Codes and Expansions (CodEx) Seminar


Robert Webber (Caltech):

Rocket-propelled Cholesky: Addressing the challenges of large-scale kernel computations

Kernel methods are used for prediction and clustering in many data science and scientific computing applications, but applying kernel methods to a large number of data points \(N\) is expensive due to the high cost of manipulating the \(N \times N\) kernel matrix. A basic approach for speeding up kernel computations is low-rank approximation, in which we replace the kernel matrix \(A\) with a factorized approximation that can be stored and manipulated more cheaply. When the kernel matrix  \(A\) has rapidly decaying eigenvalues, mathematical existence proofs guarantee that  \(A\) can be accurately approximated using a constant number of columns (without ever looking at the full matrix). Nevertheless, for a long time designing a practical and provably justified algorithm to select the appropriate columns proved challenging.

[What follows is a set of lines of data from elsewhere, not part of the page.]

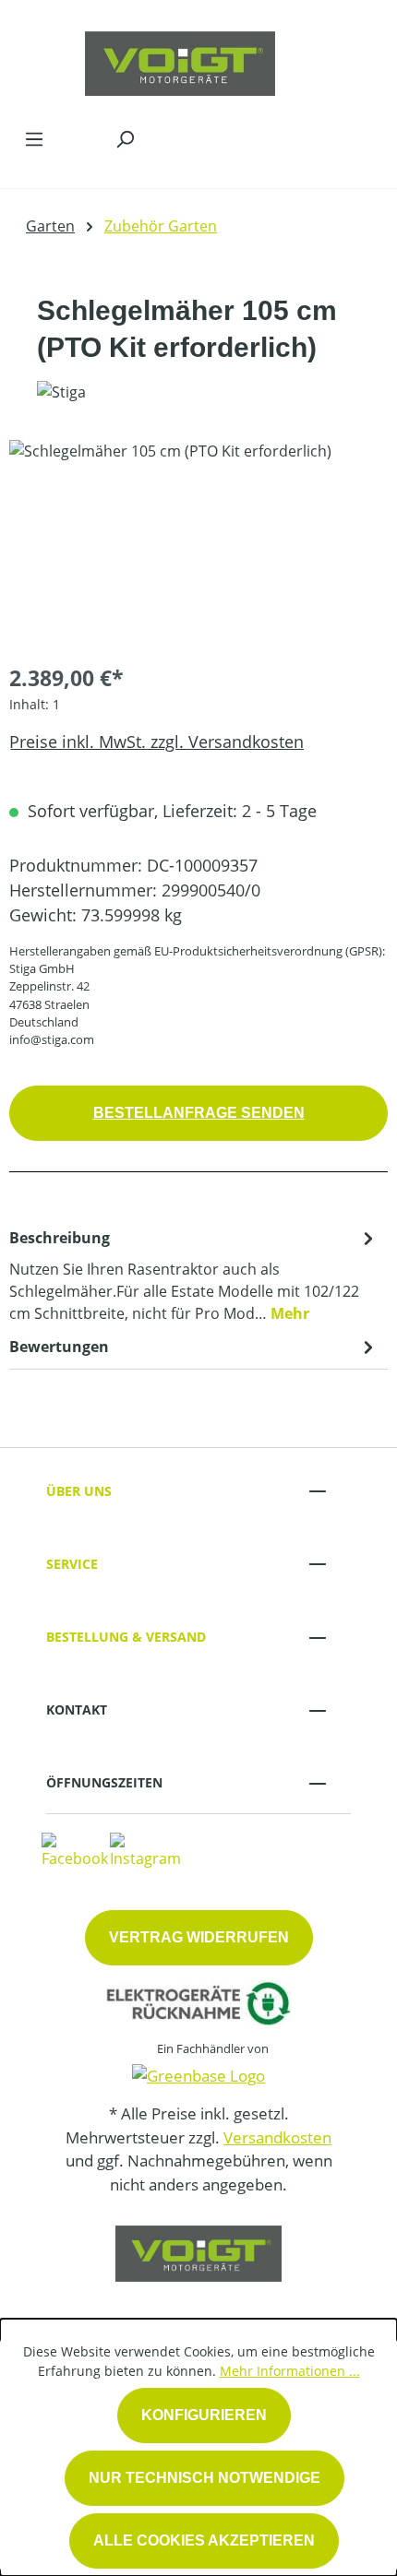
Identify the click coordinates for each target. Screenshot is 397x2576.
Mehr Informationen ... (290, 2371)
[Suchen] (124, 138)
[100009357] (198, 543)
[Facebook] (75, 1849)
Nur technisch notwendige (204, 2478)
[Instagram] (145, 1849)
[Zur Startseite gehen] (180, 59)
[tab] (194, 1274)
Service (72, 1564)
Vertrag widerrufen (199, 1937)
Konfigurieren (204, 2415)
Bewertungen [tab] (59, 1346)
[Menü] (34, 138)
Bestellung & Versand (126, 1636)
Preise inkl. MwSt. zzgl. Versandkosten (156, 741)
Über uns (79, 1491)
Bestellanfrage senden (199, 1113)
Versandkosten (277, 2137)
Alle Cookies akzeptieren (204, 2540)
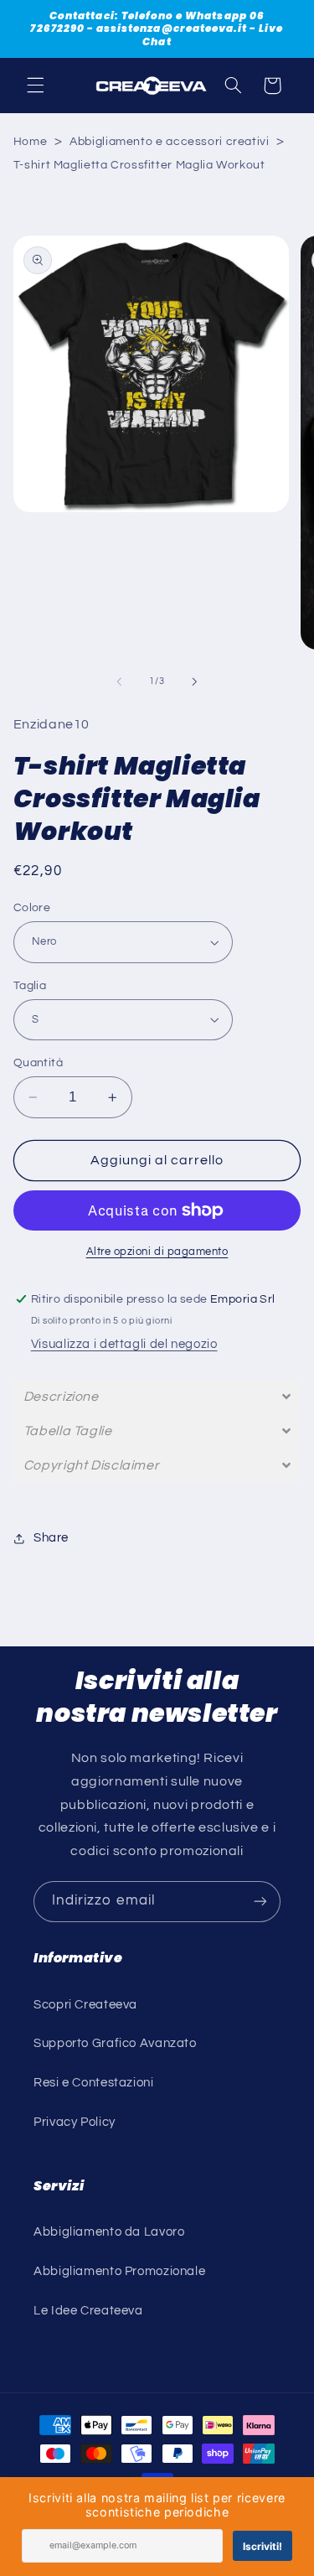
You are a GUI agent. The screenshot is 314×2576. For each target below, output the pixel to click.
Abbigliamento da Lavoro (109, 2232)
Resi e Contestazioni (93, 2082)
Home (30, 142)
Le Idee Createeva (88, 2310)
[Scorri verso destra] (195, 681)
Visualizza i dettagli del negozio (124, 1344)
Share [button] (51, 1538)
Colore (32, 908)
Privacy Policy (74, 2122)
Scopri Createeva (85, 2004)
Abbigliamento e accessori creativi (169, 142)
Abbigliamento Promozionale (119, 2271)
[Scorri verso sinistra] (118, 681)
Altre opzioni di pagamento (157, 1252)
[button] (35, 85)
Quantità (38, 1063)
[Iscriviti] (260, 1901)
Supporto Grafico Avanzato (115, 2043)
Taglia (30, 986)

Recently, we introduced RPCholesky ("randomly pivoted" or "rocket-propelled" Cholesky), a natural algorithm for approximating an \(N \times N\) positive semidefinite matrix using k adaptively sampled columns. RPCholesky can be implemented with just a few lines of code; it requires only \((k + 1) N\) entry evaluations and \(O(k^2 N)\) additional arithmetic operations. In experiments, RPCholesky matches or improves on the performance of alternative algorithms for low-rank psd approximation. Moreover, RPCholesky provably achieves near-optimal approximation guarantees. The simplicity, effectiveness, and robustness of this algorithm strongly support its use for large-scale kernel computations.

Joint work with Yifan Chen, Ethan Epperly, and Joel Tropp. Available at arXiv:2207.06503.